* **Data for analysis**
########
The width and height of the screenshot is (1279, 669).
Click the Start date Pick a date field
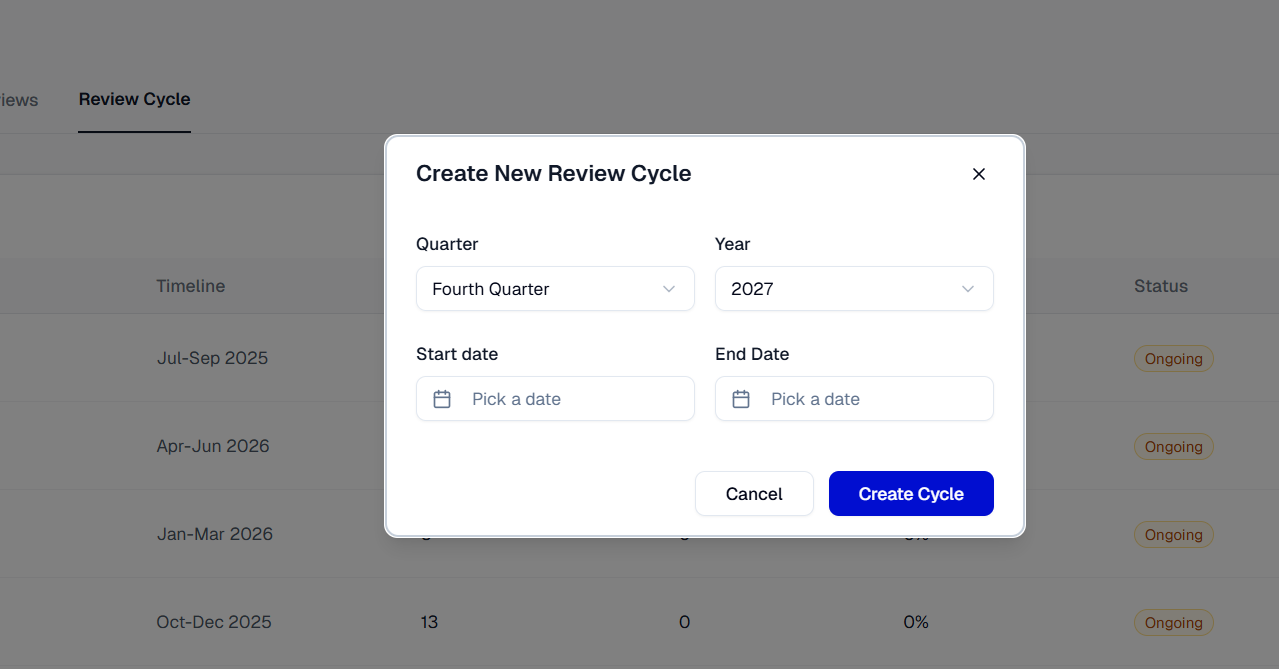click(x=555, y=398)
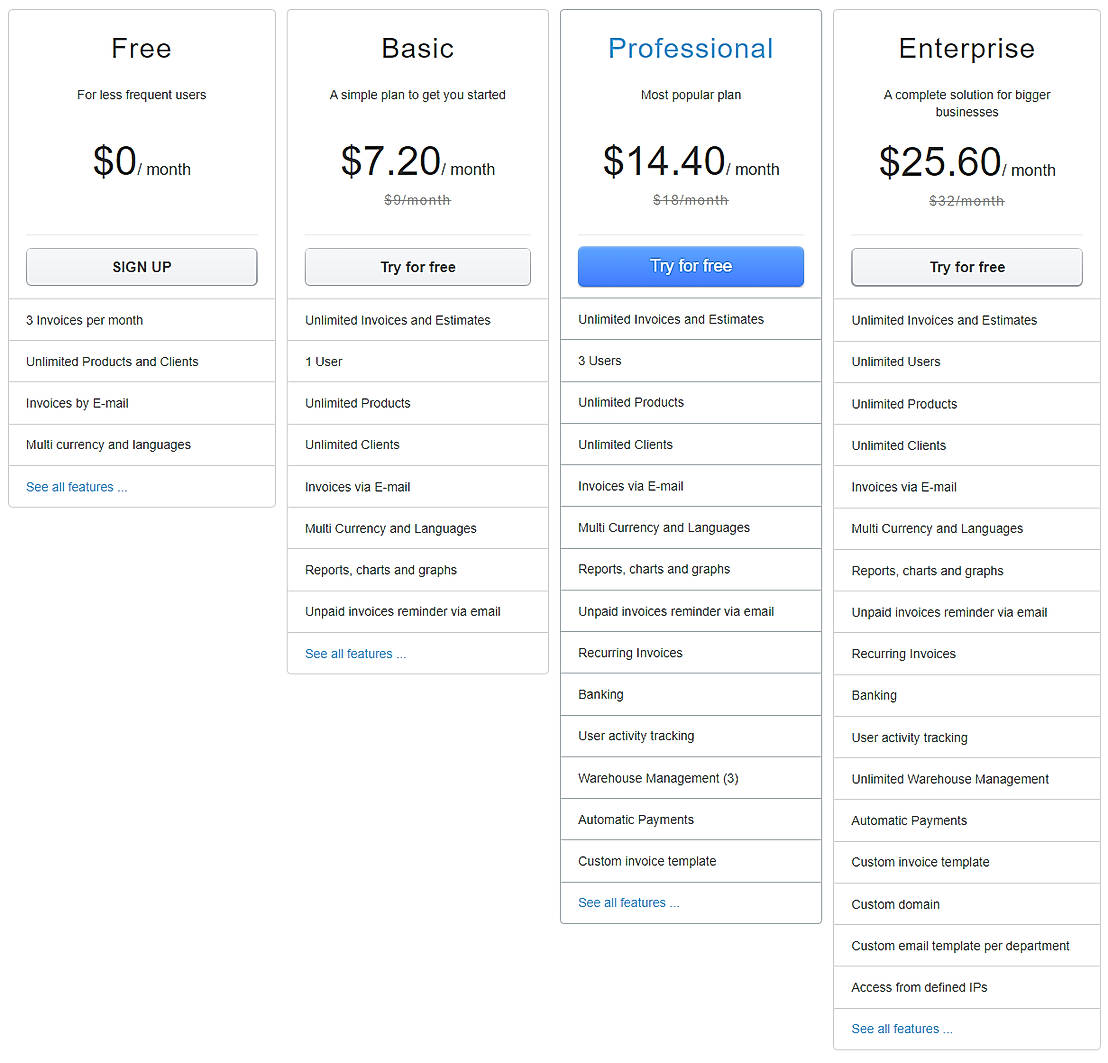Click 3 Invoices per month in Free plan
Screen dimensions: 1108x1063
(84, 320)
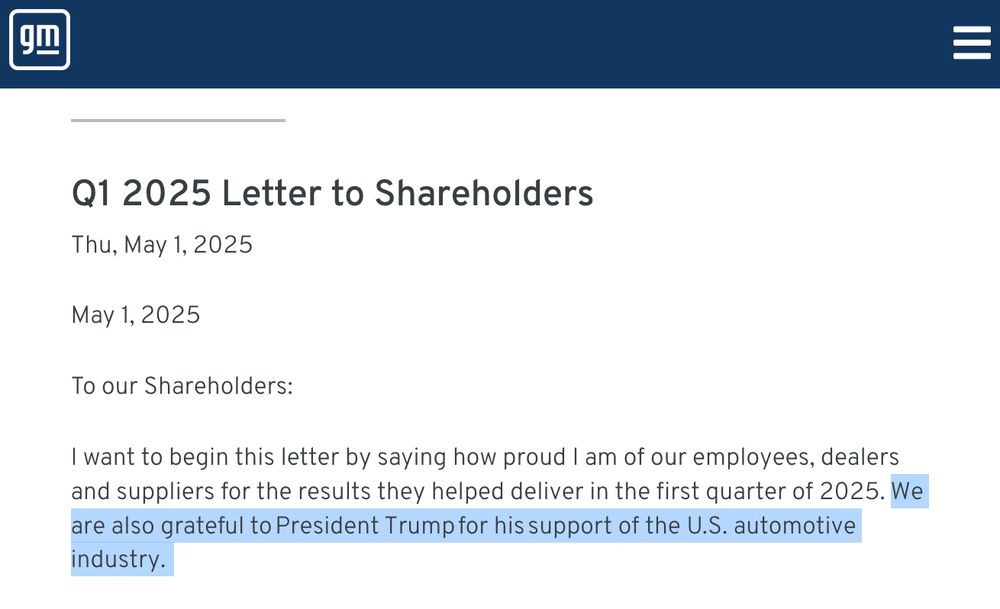Click the empty blue header bar area

point(510,43)

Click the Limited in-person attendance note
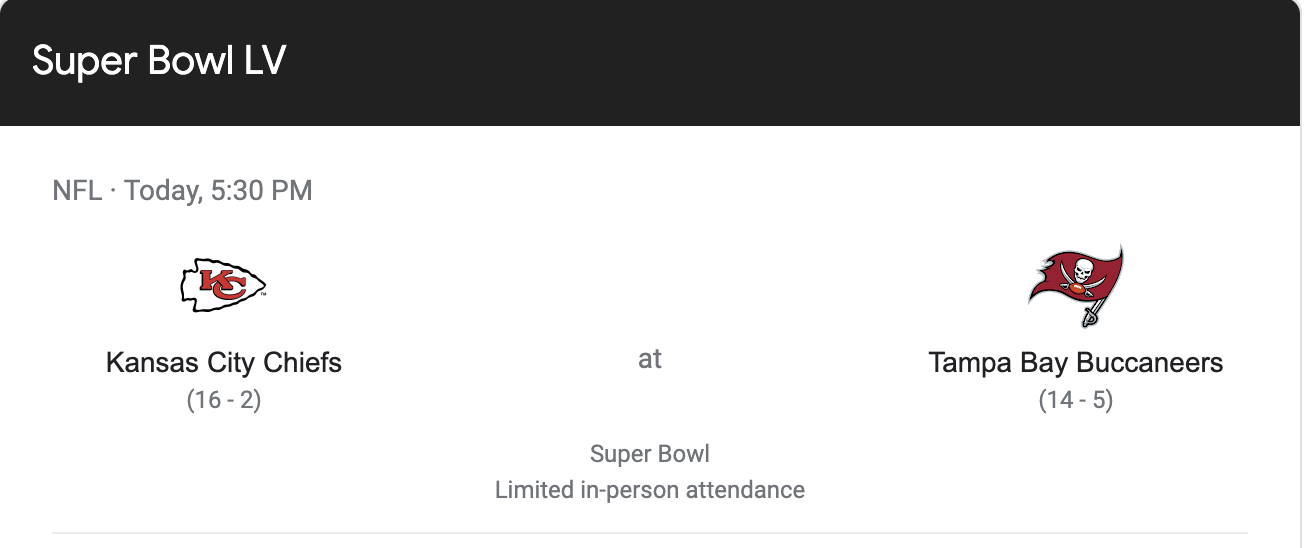650,490
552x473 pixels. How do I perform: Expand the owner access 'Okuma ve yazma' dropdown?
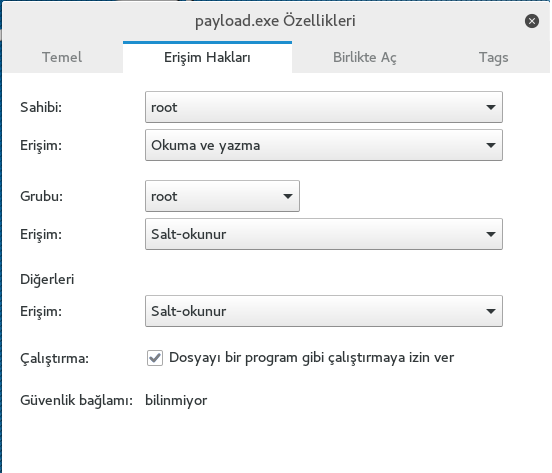(324, 145)
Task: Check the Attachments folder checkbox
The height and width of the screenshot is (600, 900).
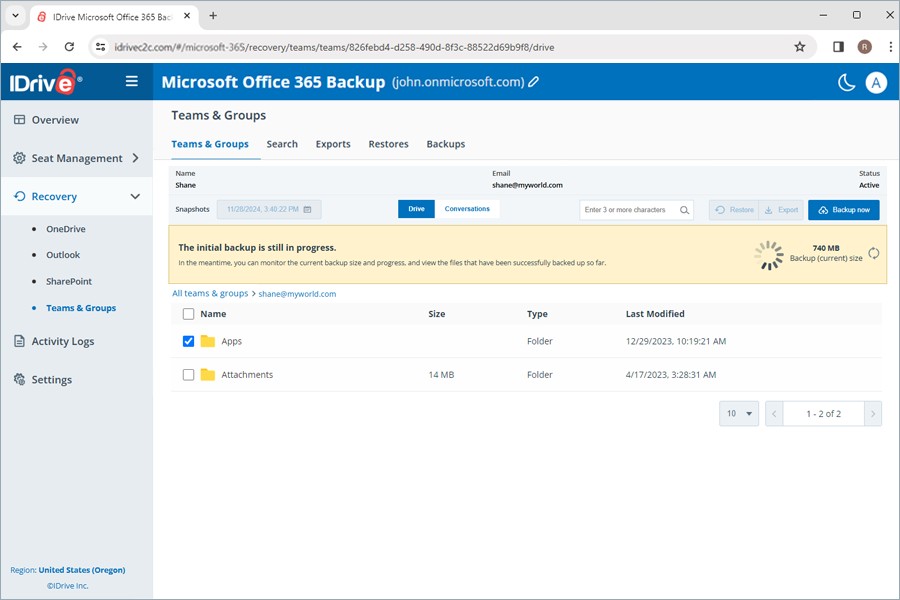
########
* **Task brief**
Your copy should hold exactly the lines from the one with "Click the Start date Pick a date field" through the end of the records, both included, and no pictures.

* **Written answer**
Click the Start date Pick a date field
click(x=555, y=398)
Click 3 Invoices per month in Free plan
Screen dimensions: 1108x1063
(84, 320)
Click the empty blue header bar area

point(510,43)

Click the Limited in-person attendance note
650,490
552x473 pixels. How do I perform: Expand the owner access 'Okuma ve yazma' dropdown?
(324, 145)
Task: Check the Attachments folder checkbox
The height and width of the screenshot is (600, 900).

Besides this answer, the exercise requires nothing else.